What’s so amazing that keeps us stargazing?
And what do we think we might see?
Someday we’ll find it, the rainbow connection,
the lovers, the dreamers, and me.

from The Rainbow Connection, written by Paul Williams

My Kiki is not a soft, frou-frou girl.  She likes loud rock songs and music she can dance to.  So, imagine my surprise when I learned that she had been listening to the Sarah McLachlan version of this song on her iPod!  Whether it’s the voice or the chords or the elusive meaning, I don’t know, but it moves her.  The other night, I played the youtube of Kermit rockin’ the banjo for her, and we laughed.  But also, dammit, I got all choked up.  What is it about this song?

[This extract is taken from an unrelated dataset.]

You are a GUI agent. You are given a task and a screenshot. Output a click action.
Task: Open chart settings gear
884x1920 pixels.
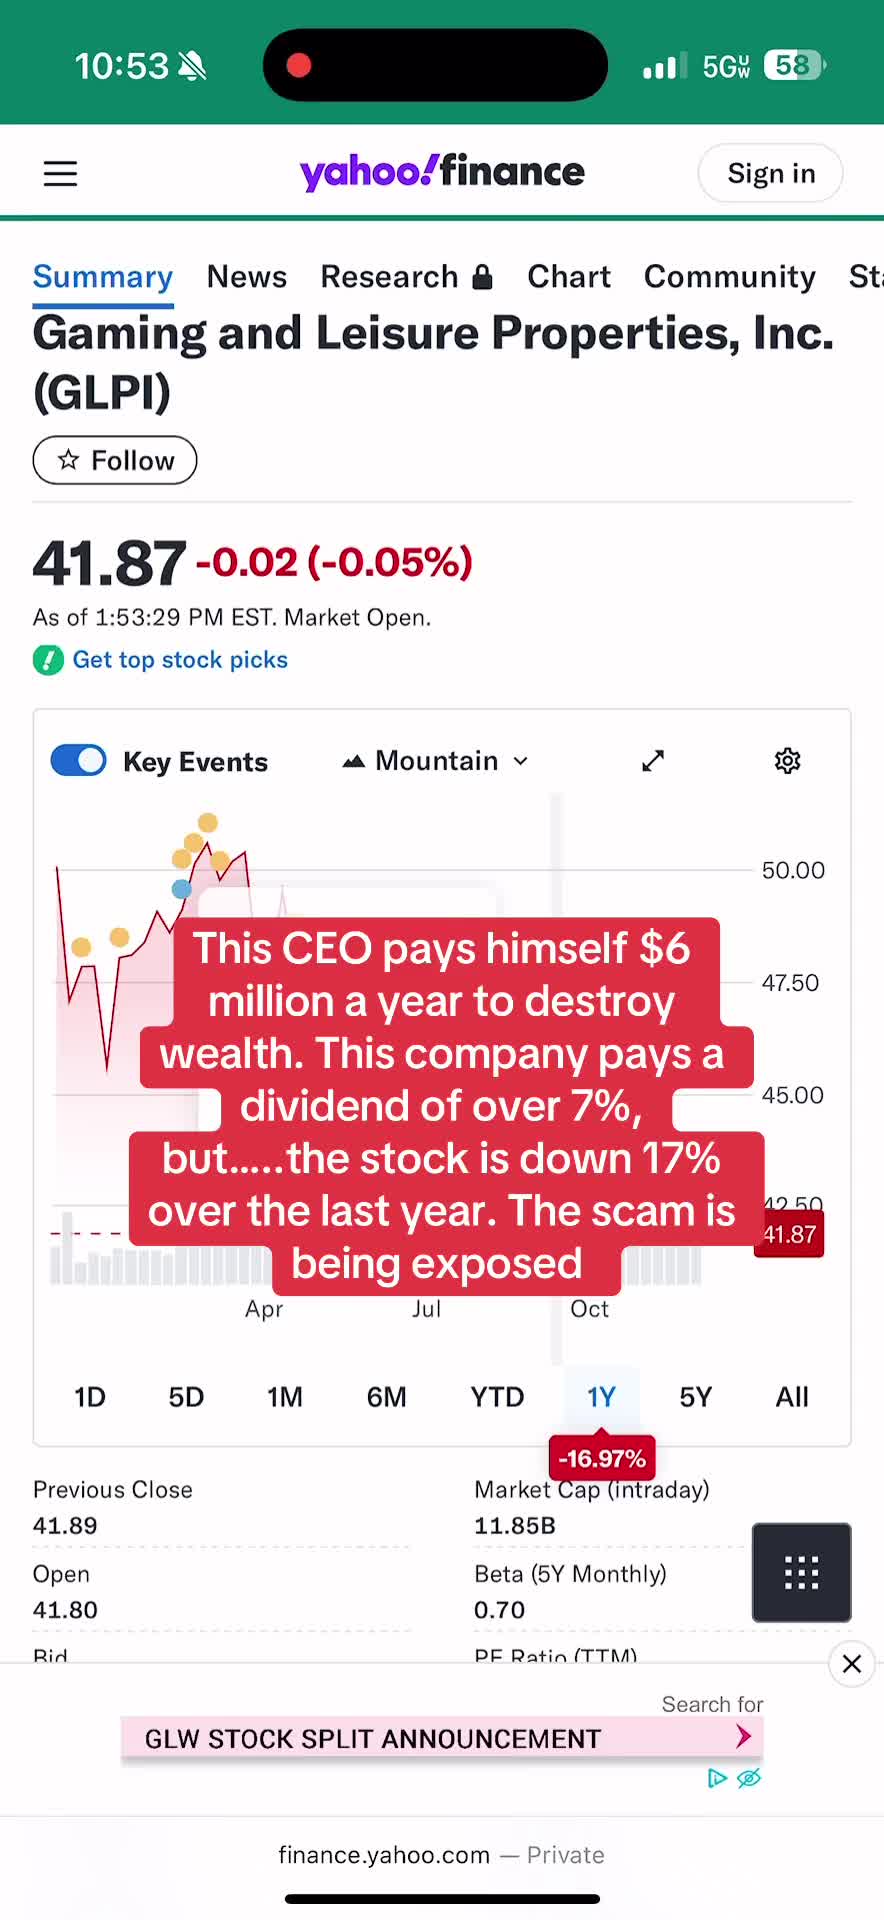788,761
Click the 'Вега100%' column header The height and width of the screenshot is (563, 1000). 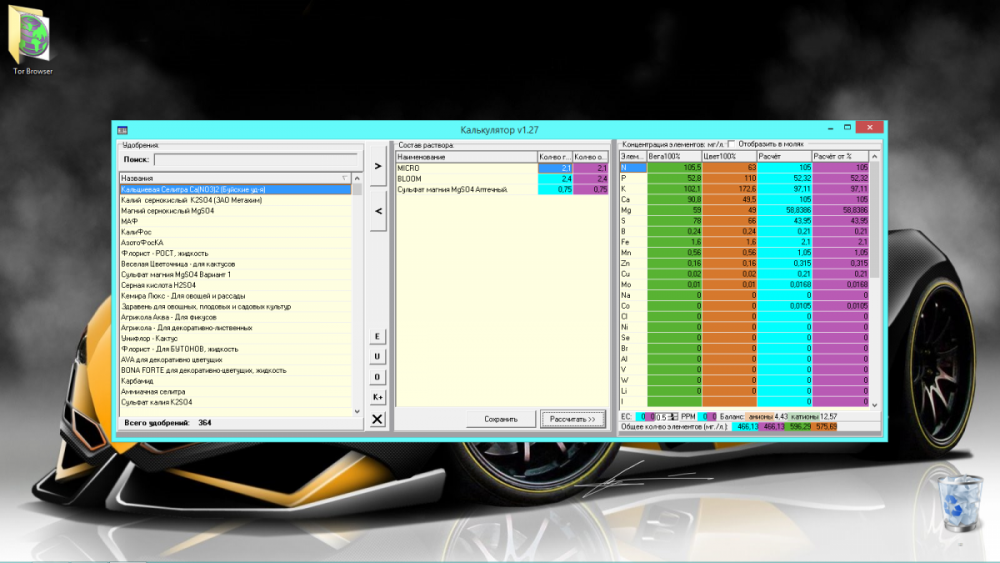point(674,156)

She wanted to understand the meaning, and I fumbled through an explanation about journey, Mystery, self-expression, connection.  Drawing from a rather entertaining fire-and-brimstone vs. Love-and-Light facebook exercise in tolerance this weekend, I told her that we can’t help but walk individual paths, as we each live and experience every moment differently.  But at the same time, we are all trying our best to understand the same Thing, whatever we call It, however we respond to It.  We know there is beauty and magic, and it is the collective vision of everyone’s unique Truth that . . .

I’m totally lying.  This is so much better than the bullshit I gave her.  I’ve gotta write this down.  Or just ask her what she thinks it means, because that would all go over her head.

Anyway, is this not a fan-cussin’-tastic photo (if I do say so myself)?  It is the Spring of the Holga.  I’ve just decided.